Rumours of the death of magazines have been greatly exaggerated - outside the mainstream, there's a thriving DIY culture to be found
In the basement of a London bar, gathered like a resistance movement or thralls to some secret perversion, 100 people have come together to discuss their passion for magazines. They particularly like the independently made, keep-it-on-your-bookshelf-afterwards type of mag, but organisers have encouraged the aficionados to share any and all new treasures they've found, regardless of subject or appearance. So long as it's made of paper and ink.
Fittingly, the event is known as Printout; it takes place roughly once every two months.
On a bench by the entrance, new arrivals - designers, journalists, students, assorted enthusiasts - are asked to put down what magazines they've brought along.

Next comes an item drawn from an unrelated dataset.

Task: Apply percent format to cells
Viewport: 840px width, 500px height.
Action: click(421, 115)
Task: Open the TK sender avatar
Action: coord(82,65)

Fan, Meat, Arty, Buffalo ... Quickly, the table is covered with colourful titles, and at the end of the evening, after presentations by visiting magazine-makers as well as a bit of boozy mingling and lots of jokes about font kerning and paper density, departing guests will pick the publication that catches their eye and take it home.

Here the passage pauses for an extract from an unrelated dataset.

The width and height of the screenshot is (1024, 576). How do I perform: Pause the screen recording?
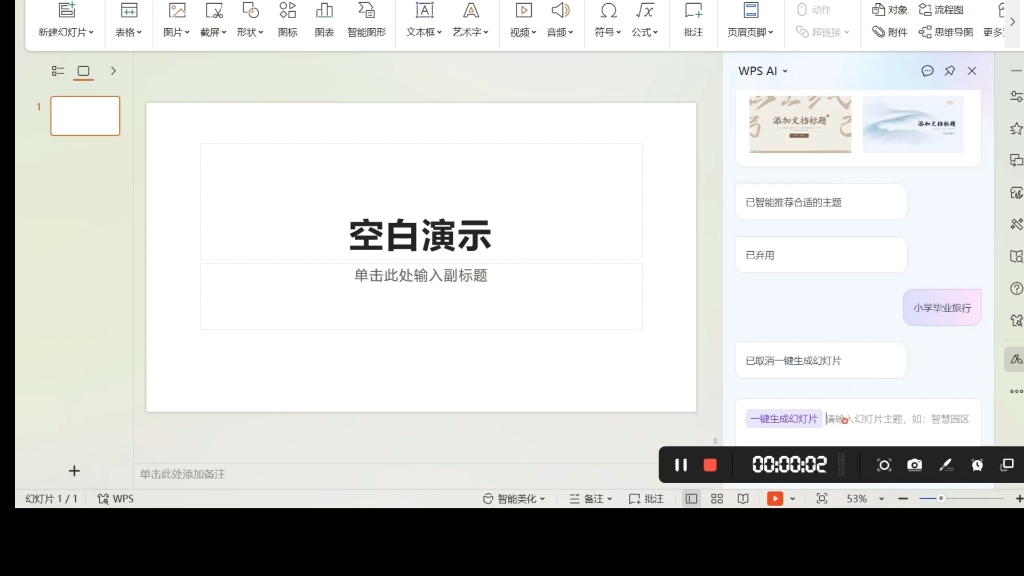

Co-founder Steve Watson explains: "When Borders closed down in 2009, the biggest independent magazine retailer in Britain was wiped out. This was a way of bridging the gap between great magazines and those who'd really like them if they knew about them."
Watson, who in his day job runs a magazine subscription service called Stack, and Jeremy Leslie, editor of the blog magCulture.com, launched Printout last year.

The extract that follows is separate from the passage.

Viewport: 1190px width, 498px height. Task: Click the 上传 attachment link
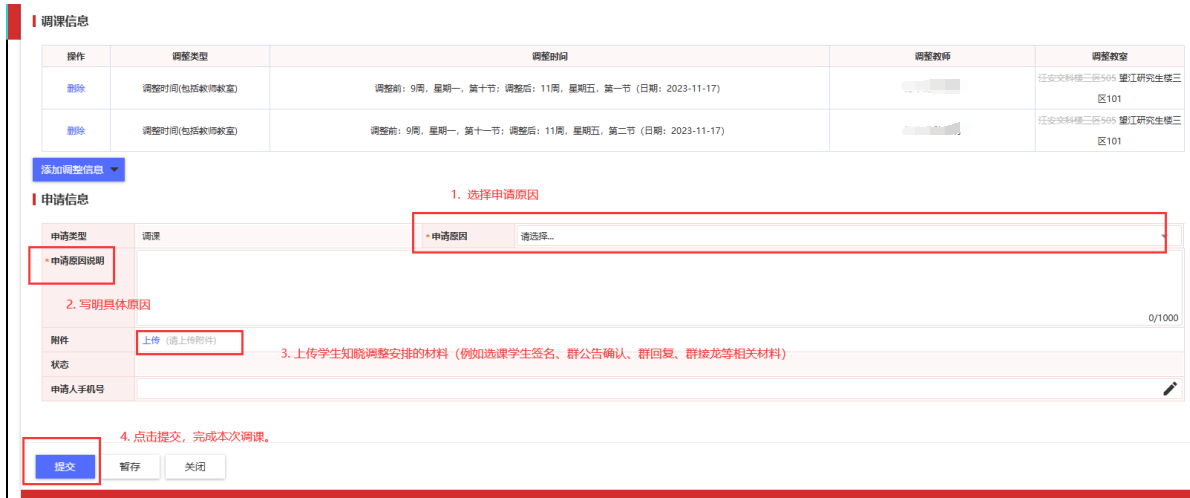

They'll host a party to celebrate its first birthday next month. "There's no problem with the product; the magazines being made are great," says Watson. If independent magazines face difficulties in 2012, he says, it's because of a lack of distribution.
Not the internet? Isn't the problem always the internet when nice, outmoded things are under threat? Actually, the consensus at Printout seems to be that low-flying indie mags are fairly well placed to weather the financial storms that have troubled the larger magazine houses of late.
Indies have traditionally been made by tiny teams on tiny budgets: no change there. And loyal, stubborn customers have been made more loyal, more stubborn by encroaching digitisation. It's very possible to imagine a future, now, in which bound, tangible mags have been replaced by tablet-based alternatives and fans are clinging ever tighter to their copies of Huck and Last Hours, to Anorak with its 75-point Helvetica and Kasino with its textured cover page.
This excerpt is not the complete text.